The Academy of Management is a professional association for scholars of management and organizations that was established in 1936. It publishes several academic journals, organizes conferences, and provides others forums for management professors and managers to communicate research and ideas.

From 1994 to 2016, the academy was headquartered on the Briarcliff Manor, New York campus of Pace University. Since then it has been based off-campus in independent space in Briarcliff Manor.

Divisions and interest groups
As of August 2018, there were 25 divisions and interest groups that reflect members interests and disciplinary backgrounds.

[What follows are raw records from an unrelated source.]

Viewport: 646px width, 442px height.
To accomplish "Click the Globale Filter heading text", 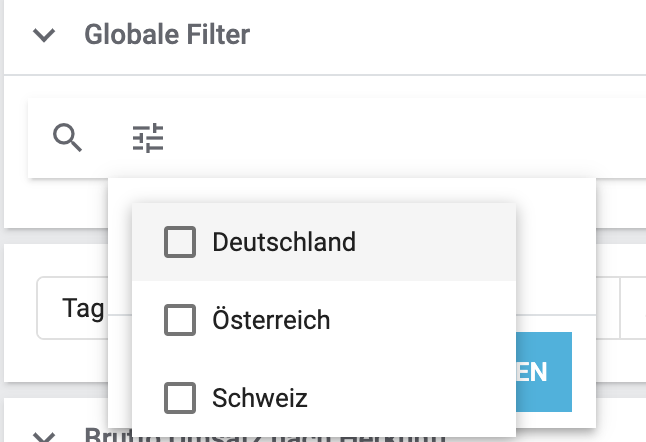I will 167,35.
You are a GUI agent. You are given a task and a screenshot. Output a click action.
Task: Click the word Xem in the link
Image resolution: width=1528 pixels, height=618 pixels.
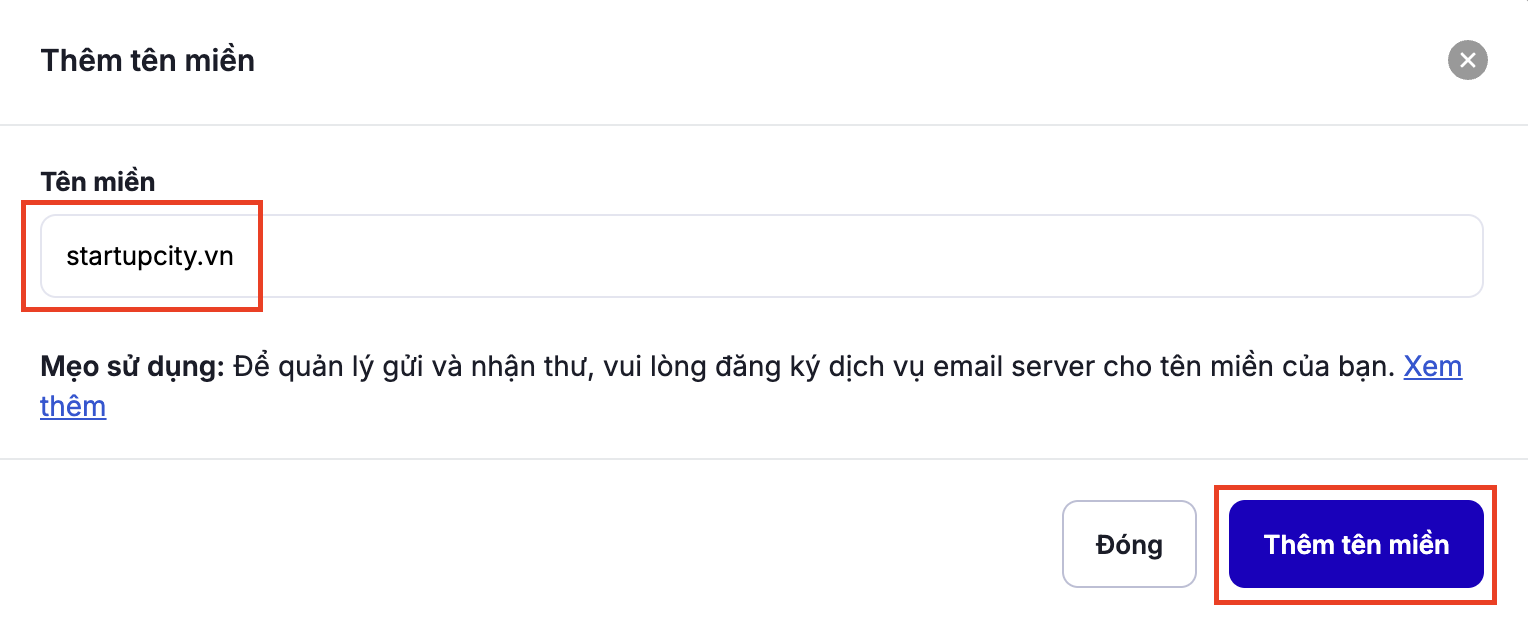[x=1432, y=367]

Divisions offer a range of member services, including educational sessions, social events at the academys annual meeting, professional development opportunities like paper development workshops, newsletters, and professional service opportunities.

Publications
The academy publishes the following academic journals:

 Academy of Management Journal
 Academy of Management Review
 Academy of Management Perspectives (formerly Academy of Management Executive)
 Academy of Management Learning and Education
 Academy of Management Annals
 Academy of Management Discoveries
 Academy of Management Insights

The first three journals were ranked in the top 40 business journals in the world in 2006 by the Financial Times.

Southern Management Association
The Southern Management Association (SMA) is a regional affiliate of the Academy of Management and, along with SAGE, publishes the Journal of Management. It is an academic association with a stated primary purpose to advance the teaching, learning, research, and practice of management. As of 2017, membership was over 1000 professors of management, doctoral students, and business executives.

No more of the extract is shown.